Don't get too excited, folks. This isn't a game adaptation of a popular sci-fi series. Slider is one of the first PlayStation Move-enabled games to come out Sony's Japan Studios. It's also a perfect example of a game that's significantly hampered by uninspired motion control design.

Slider certainly has a lot of charm. You play as a business man (or woman) on the run from the Japanese mafia. In typically zany Japanese games logic, your escape vehicle of choice is random office furniture. The quirky concept is very reminiscent of Incredible Crisis, a PS1 minigame collection that also featured a race with furniture. A Sony producer told us that he was proud of the comparisons.

Unfortunately, thanks to poor implementation of motion controls, Slider just isn't as good. Waggling the controller propels your character forward. To jump or duck, you need to thrust your controller upward or downward. Yes, moving forward, up and down all involve nearly identical motions, making for an imprecise and rather frustrating control experience. Every time our character failed to make a boost, or turn, or jump, or duck, we couldn't help but think, "Is this supposed to be fun?" Perhaps it's my innate lack of gaming skill, but I highly doubt casual gamers would be able to pick this up and play with any ease.


I could think of a number of ways the game could be improved had it not used the PlayStation Move controller.

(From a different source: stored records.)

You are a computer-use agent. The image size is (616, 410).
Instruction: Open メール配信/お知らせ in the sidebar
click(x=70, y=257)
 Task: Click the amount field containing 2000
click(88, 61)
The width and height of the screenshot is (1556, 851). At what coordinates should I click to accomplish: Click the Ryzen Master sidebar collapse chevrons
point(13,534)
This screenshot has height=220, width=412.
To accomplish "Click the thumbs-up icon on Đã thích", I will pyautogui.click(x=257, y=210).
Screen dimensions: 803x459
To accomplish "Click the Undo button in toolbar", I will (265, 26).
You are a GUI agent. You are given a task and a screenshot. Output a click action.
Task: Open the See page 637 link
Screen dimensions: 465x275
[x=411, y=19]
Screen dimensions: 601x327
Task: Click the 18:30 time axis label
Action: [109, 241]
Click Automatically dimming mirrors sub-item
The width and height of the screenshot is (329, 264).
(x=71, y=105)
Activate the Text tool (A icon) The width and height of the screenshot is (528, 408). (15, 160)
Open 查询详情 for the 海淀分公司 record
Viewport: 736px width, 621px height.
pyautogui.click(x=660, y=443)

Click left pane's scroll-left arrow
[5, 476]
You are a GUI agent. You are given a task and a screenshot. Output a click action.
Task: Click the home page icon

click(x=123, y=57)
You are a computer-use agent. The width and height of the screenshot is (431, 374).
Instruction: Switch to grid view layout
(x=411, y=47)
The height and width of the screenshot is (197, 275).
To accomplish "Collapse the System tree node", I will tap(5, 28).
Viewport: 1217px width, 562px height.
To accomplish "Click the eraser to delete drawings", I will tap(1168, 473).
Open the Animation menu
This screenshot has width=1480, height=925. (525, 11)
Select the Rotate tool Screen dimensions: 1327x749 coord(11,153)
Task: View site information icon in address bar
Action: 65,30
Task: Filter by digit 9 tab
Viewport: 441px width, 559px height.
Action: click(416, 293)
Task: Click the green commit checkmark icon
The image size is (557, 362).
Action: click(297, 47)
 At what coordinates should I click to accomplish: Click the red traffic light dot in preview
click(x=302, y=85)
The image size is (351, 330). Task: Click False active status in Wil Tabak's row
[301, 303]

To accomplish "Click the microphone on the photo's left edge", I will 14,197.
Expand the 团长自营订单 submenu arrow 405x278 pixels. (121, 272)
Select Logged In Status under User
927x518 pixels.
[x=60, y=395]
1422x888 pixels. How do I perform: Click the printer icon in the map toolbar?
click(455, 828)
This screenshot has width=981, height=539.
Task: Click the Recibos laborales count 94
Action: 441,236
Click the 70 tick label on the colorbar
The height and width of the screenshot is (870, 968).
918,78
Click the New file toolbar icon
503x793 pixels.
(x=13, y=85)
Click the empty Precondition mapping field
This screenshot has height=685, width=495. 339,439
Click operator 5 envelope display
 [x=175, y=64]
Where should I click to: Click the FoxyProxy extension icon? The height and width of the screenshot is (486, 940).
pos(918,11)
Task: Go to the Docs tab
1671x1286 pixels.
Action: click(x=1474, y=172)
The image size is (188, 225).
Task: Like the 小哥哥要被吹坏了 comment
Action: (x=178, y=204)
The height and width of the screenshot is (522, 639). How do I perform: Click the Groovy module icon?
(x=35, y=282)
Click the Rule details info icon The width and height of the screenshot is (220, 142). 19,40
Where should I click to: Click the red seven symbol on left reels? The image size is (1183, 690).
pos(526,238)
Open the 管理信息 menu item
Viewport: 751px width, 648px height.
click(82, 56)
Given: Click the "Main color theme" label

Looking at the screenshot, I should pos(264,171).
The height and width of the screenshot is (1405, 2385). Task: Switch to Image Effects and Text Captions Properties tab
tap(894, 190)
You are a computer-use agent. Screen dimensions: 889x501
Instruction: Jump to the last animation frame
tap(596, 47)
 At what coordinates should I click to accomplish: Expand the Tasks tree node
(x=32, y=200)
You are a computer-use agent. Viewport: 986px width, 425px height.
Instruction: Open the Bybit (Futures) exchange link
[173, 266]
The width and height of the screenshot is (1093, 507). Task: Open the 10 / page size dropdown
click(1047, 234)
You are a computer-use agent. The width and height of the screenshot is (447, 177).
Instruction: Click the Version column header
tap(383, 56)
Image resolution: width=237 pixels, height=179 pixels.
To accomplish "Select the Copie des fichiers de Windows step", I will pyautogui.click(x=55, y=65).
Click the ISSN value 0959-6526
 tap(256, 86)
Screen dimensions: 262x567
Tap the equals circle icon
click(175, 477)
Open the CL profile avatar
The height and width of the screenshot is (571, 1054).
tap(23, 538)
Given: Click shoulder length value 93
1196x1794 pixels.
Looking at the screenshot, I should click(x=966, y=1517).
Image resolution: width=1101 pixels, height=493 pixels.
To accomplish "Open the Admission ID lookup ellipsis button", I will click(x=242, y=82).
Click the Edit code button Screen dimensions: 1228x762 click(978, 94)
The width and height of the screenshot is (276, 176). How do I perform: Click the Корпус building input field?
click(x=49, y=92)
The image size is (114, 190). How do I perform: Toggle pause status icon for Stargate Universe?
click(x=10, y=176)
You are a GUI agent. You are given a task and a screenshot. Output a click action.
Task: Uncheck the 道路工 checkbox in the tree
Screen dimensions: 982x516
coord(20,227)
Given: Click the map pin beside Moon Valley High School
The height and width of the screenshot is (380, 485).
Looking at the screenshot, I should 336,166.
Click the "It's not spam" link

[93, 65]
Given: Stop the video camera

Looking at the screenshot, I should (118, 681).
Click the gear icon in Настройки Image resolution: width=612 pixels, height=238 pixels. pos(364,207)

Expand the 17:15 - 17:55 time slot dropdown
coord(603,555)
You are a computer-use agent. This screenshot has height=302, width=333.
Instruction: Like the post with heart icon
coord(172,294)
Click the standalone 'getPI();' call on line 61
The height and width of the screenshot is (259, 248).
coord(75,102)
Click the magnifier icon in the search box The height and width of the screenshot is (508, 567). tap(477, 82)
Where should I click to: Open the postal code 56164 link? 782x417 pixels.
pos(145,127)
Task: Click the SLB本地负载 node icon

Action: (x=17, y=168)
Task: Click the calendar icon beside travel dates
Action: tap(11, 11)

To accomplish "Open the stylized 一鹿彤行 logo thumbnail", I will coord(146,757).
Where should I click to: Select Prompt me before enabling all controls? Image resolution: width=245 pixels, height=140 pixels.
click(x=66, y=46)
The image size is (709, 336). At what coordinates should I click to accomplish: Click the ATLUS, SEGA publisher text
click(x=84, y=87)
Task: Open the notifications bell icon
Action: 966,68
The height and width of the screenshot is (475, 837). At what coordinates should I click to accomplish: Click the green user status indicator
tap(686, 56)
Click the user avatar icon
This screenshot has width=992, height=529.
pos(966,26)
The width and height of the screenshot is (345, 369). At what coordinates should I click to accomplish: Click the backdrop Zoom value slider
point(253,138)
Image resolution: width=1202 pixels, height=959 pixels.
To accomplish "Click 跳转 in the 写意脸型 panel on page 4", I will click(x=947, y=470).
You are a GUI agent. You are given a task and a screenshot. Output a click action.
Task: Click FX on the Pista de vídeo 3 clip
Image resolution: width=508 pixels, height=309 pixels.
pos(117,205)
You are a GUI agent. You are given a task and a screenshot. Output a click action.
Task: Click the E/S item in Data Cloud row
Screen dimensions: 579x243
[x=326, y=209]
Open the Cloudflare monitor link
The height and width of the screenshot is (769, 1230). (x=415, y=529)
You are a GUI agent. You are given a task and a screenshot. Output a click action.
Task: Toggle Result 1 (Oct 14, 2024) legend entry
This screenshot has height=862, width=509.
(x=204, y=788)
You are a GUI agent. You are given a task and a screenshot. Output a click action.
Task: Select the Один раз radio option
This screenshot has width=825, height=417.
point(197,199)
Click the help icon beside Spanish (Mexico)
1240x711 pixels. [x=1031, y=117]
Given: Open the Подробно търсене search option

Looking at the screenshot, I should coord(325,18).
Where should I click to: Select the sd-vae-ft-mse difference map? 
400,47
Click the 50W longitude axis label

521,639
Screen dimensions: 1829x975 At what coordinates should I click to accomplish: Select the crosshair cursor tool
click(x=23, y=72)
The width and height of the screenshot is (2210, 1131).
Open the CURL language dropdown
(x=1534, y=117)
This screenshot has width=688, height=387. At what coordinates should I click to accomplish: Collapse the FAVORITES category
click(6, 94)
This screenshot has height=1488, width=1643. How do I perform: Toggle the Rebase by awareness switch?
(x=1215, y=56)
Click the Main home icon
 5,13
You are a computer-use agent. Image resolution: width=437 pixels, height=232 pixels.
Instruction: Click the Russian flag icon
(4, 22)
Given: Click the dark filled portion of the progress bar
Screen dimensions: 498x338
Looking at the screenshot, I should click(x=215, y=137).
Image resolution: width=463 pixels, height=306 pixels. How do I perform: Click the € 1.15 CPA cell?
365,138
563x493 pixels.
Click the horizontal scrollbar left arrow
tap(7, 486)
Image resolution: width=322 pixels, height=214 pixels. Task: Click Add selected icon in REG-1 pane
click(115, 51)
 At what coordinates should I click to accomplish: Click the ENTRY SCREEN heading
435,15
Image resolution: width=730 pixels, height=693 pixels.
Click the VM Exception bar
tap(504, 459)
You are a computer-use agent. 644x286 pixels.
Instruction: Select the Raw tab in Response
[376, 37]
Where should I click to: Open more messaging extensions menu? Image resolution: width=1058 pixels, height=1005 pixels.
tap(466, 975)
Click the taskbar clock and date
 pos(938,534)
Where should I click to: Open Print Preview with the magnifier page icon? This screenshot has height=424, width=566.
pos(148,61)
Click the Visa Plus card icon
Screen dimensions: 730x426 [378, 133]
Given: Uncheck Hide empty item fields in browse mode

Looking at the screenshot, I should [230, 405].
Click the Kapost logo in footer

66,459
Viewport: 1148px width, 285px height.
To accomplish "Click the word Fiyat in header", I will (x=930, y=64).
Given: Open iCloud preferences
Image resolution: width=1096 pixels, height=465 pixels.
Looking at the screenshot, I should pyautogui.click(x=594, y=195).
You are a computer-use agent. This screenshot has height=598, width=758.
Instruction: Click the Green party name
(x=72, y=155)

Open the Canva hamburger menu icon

For example, the game could have easily worked on the SIXAXIS controller. Why not have a button represent jumping and ducking? Heck, you could probably use the tilt sensors on the standard PS3 controller with greater success.

Motion controls are supposed to make games more immersive. They can make you feel like you're really in a bowling alley, or fighting with swords, in a way that standard controllers could never do. However, the motions demanded by Slider have so little correlation with anything happening on the screen that it saps the fun out of what could have been one of the PS3's most amusing games.